Alistair Dryden

Personal information
- Born: Alistair Garth Dryden 18 December 1942 (age 83) Auckland, New Zealand
- Height: 196 cm (6 ft 5 in)
- Weight: 95 kg (209 lb)
- Relatives: Jim Dryden (father) Murdoch Dryden (son)

Sport
- Sport: Rowing

Medal record
Men's rowing
Representing New Zealand
British Empire and Commonwealth Games
| Silver medal – second place | 1962 Perth | Eight |

= Alistair Dryden =

New Zealand rower

Alistair Garth Dryden (born 18 December 1942) is a former New Zealand rower.

Dryden was born in 1942 in Auckland, New Zealand. The wrestler Jim Dryden (1907–1974) was his father. He received his education at King's College.

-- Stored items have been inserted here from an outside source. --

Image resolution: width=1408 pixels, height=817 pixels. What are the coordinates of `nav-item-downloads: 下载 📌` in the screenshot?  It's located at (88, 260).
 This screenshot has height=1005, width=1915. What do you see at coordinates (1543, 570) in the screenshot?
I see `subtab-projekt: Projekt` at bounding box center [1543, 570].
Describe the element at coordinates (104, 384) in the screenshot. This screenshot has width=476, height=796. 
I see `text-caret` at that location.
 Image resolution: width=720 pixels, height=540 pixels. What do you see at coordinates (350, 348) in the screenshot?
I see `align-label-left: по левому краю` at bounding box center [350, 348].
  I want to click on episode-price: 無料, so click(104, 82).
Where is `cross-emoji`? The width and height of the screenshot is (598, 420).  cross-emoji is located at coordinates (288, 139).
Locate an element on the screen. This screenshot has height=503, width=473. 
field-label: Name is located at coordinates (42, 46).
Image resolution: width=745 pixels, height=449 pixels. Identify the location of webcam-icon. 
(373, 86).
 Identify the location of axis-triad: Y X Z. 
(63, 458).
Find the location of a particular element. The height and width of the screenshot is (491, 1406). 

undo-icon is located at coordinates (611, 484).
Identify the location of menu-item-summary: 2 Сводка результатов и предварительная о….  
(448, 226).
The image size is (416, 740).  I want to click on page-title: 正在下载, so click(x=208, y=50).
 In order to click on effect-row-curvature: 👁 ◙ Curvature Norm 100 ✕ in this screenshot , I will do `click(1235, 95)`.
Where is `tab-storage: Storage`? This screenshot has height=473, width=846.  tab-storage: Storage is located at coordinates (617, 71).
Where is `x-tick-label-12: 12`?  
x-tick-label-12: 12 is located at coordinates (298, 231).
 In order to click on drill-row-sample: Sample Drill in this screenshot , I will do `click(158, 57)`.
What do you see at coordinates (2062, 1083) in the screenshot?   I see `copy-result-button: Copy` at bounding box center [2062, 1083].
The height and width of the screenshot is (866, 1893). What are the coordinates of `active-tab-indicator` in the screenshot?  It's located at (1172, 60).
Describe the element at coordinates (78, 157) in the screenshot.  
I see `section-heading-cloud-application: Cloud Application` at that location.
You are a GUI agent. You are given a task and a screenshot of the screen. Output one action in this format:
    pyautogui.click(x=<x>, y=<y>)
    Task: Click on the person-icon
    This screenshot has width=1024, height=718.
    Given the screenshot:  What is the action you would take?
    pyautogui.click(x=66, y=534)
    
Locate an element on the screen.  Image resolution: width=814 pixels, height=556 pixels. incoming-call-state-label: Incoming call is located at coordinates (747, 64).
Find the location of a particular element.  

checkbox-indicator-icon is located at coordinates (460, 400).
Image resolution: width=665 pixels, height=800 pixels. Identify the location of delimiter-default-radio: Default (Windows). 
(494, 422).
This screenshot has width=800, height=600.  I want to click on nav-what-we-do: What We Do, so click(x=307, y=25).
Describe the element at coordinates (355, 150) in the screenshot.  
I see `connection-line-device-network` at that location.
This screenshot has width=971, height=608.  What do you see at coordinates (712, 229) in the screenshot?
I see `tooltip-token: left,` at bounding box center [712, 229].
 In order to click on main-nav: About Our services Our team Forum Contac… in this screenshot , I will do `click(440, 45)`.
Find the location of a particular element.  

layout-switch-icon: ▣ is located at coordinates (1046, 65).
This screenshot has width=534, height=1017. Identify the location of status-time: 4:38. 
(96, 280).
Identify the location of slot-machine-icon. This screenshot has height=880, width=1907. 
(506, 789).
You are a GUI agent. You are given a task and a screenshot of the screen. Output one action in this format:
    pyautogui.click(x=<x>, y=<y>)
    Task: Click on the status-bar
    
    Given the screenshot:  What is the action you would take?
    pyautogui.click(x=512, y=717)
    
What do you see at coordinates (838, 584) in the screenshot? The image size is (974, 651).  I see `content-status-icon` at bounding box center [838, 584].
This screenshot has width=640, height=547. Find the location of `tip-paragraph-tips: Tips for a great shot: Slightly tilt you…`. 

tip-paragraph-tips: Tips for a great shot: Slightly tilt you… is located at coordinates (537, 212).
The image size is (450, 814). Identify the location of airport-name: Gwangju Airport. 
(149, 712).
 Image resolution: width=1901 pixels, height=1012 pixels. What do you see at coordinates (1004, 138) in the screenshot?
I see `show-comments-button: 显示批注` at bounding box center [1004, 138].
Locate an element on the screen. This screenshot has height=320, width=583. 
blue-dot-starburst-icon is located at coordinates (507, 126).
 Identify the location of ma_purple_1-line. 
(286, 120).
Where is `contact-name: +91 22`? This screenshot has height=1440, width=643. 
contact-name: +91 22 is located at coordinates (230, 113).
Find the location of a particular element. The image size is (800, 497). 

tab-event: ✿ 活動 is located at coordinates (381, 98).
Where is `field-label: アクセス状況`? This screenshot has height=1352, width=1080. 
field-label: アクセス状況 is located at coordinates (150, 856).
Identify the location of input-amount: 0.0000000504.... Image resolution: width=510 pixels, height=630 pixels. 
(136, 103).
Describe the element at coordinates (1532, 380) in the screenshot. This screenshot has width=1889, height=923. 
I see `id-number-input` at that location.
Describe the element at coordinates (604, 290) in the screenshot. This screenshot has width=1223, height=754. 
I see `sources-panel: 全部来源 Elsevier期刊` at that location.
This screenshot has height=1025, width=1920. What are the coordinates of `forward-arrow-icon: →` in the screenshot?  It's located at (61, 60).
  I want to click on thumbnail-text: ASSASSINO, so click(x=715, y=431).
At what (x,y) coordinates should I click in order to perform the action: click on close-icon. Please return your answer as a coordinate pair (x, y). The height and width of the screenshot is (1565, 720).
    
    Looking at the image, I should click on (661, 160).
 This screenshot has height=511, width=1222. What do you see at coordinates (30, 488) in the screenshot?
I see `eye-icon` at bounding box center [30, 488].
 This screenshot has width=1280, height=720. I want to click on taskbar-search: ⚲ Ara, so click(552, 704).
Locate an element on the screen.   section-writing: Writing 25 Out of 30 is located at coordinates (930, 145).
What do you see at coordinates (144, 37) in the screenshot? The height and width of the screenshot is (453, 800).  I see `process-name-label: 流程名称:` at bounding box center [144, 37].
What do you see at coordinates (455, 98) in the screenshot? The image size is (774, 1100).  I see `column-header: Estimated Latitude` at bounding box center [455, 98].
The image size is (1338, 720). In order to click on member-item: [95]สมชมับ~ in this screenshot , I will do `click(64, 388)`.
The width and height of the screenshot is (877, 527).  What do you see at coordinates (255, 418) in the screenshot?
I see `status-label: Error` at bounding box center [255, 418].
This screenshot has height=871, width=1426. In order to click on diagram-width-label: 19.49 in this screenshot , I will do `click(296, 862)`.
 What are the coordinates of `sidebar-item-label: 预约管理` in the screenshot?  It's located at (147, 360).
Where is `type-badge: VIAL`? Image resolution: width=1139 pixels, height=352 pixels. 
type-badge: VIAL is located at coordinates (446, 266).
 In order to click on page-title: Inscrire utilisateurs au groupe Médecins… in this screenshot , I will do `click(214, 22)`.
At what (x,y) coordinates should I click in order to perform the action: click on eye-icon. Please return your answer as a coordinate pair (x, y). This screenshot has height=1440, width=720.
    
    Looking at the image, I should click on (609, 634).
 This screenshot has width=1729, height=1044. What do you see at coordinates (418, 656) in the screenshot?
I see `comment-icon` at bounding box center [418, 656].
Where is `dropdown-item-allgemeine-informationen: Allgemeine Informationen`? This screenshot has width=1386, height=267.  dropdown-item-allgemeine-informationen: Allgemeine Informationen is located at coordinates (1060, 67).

At the 1962 British Empire and Commonwealth Games he won the silver medal as part of the men's eight alongside crew members Leslie Arthur, Darien Boswell, Colin Cordes, Alan Grey, Christian Larsen, Louis Lobel, Robert Page and Alan Webster. After having received an invitation to the Henley Royal Regatta, he won the inaugural Prince Philip Challenge Cup regatta in 1963 in Henley-on-Thames. That year, the Henley regatta was regarded as the event that came closest to a world championship. Darien Boswell, Peter Masfen and Dudley Storey made up the other rowers, and Bob Page was the cox.

The same coxed four team then went to the 1964 Summer Olympics in Tokyo, where they placed a disappointing eighth. At the 1968 Summer Olympics in Mexico he was part of the men's eight that came fourth in the final.

Dryden was later the president of the Auckland Rowing Club. Dryden's son, Murdoch Dryden, would later represent New Zealand at World Rowing Championships.